Accurate, modular, scalable PCAP manipulation tool written in Go.

GoperCap uses gopacket and cobra to build a CLI tool for PCAP manipulation. First implemented feature being the ability to concurrently replay offline PCAP files on live network interface. While preserving timestamps between each packet.

It can also calculate metadata for PCAP files and extract files from compressed tarballs (with no intermediate storage requirements).

Stamus Networks develops Scirius Security Platform and open-source Scirius CE, network security platforms. We specialize in network detection and response solutions which include signature ruleset management, network threat hunting, advanced threat intelligence and data analytics. All leveraging the Suricata network IDS/IPS/NSM engine.

Historically, we have used tcpreplay with predetermined PPS options. When setting up replay for a particular bigger-than-average PCAP set, we initially tried the typical bash rocket approach. Just read PCAP metadata using capinfos, extract average packet rate and then replay the file at that extracted average rate. Not ideal for developing algorithmic threat detection, but the result should be close enough, right?

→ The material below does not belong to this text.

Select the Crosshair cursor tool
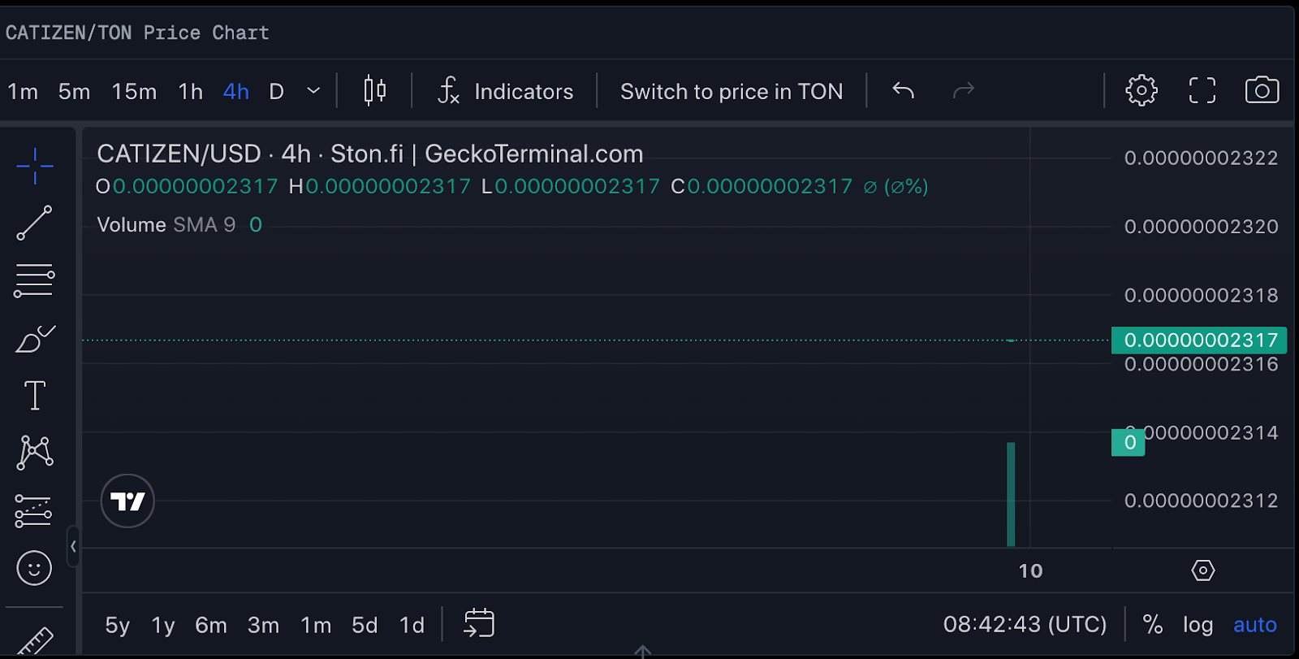The image size is (1299, 659). pyautogui.click(x=34, y=165)

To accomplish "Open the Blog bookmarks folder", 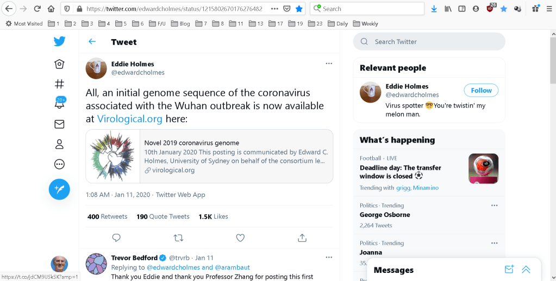I will (180, 24).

avg_pps=$(capinfos ${pcap} | grep 'Average packet rate' | awk '{print $4}' | tr -d ',')
tcpreplay-edit --pps=$avg_pps --mtu-trunc -i $iface ${pcap}

After four days, our replay had only gone through about 10-15% of all PCAP files. Given that entire dataset only spans for three days, we were understandably puzzled. Sure, we were aware that replaying with average rate would flatten out all bursts, but that still seemed too much. But we quickly figured out what happened.

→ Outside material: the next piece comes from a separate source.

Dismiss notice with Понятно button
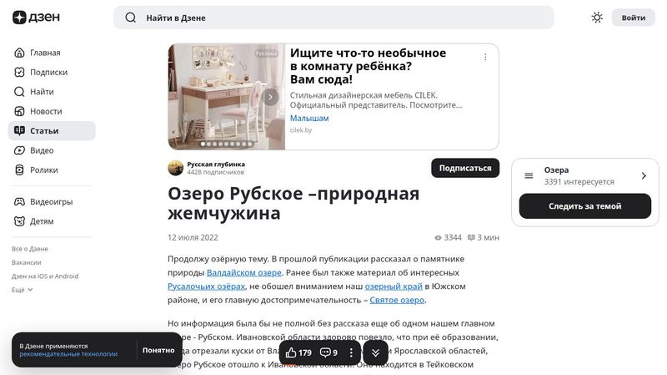667x375 pixels. (x=158, y=350)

That set was written using Moloch full packet capture. Like Suricata, it reconstructs sessions from the ground up. All the way to the application layer. And like Suricata, it’s multi-threaded. Flow reconstruction 101 - all packets in a flow need to pass through the same worker. No information exchange happens between workers due to the extreme throughput they need to handle, and each worker can write those packets out to a separate PCAP file. But not all flows are created equal. Some workers will see more traffic volume than others, even if the flow balancer is able to distribute roughly the same number of sessions to each thread. One thread would therefore receive a large HTTP file download while another gets a lot of small DNS queries. The first PCAP file will simply rotate faster.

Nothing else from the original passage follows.